I guess I am not super-woman after all.  This vexes me terribly.   (I know, I have cancer, maybe time for a reality check?)  This means that instead of being the terribly efficient and abominably productive person that I wanted to be, an inordinate amount of my time is spent napping, pondering what I will ACTUALLY look like without hair and at what point I will lose it (before the Pink Arrow game or after?  Definitely by the Susan Komen walk); worrying about if I will lose my eyebrows and eyelashes as well.
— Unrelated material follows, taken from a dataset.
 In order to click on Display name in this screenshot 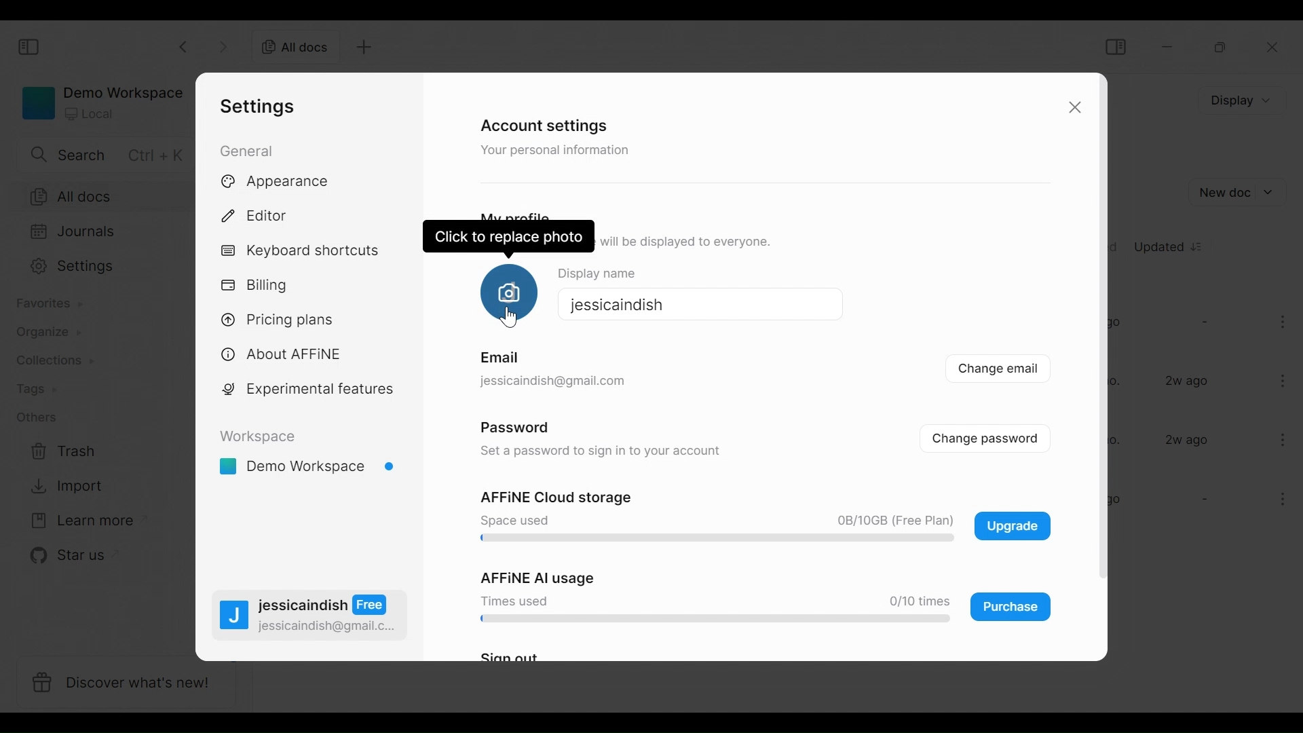, I will do `click(607, 271)`.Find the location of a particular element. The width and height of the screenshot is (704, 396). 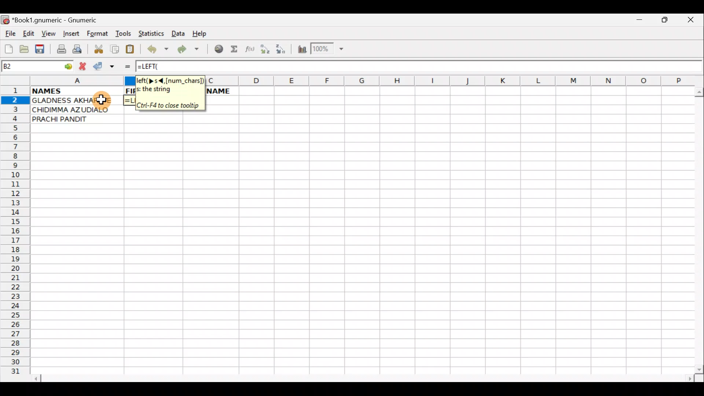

Also, hoping that I will lose it in other places that I currently have to take the time and energy to shave off.   Oh, and I'm catching up on season 2 of Dollhouse when my son is not around, and researching my Aang, the Last Airbender costume by watching back episodes of Avatar, when he is.

I know that in what will seem like a blink of an eye, this will all be behind me,  it's gone so fast even now, when I think back to the fact that I found that fateful lump BEFORE Memorial Day.  It's just the waiting for things to happen, and the time I've lost NOT doing something that makes me a little crazy.

Today, on technically a day of rest, I have managed to clean my dog-hair/dirt covered window fan, vacuum behind my bed and my nightstand (shudder), spray paint the old yellow nursery side table that my hubby has been using as a nightstand for the last few years in a bedroom without a lick of yellow in it.  Additionally, together, hubby and I canned 5 pints of blueberry jam, 4 QTs of refrigerator dills, 5 QTs of sweet fridge pickles, 2 cups of garlic scape pesto and a batch of ricotta cheese.  However, I think mostly it's using up nervous energy because I have NO idea if Chemo will knock a wallop in me or not.

Better to have a few jars of jam stored up just in case!

1 comment:

  1. I so understand your frustration over being "underproductive." I do this to myself as well. Take it easy; recovery is hard work, not the least because you have to work at not overdoing it. We love you!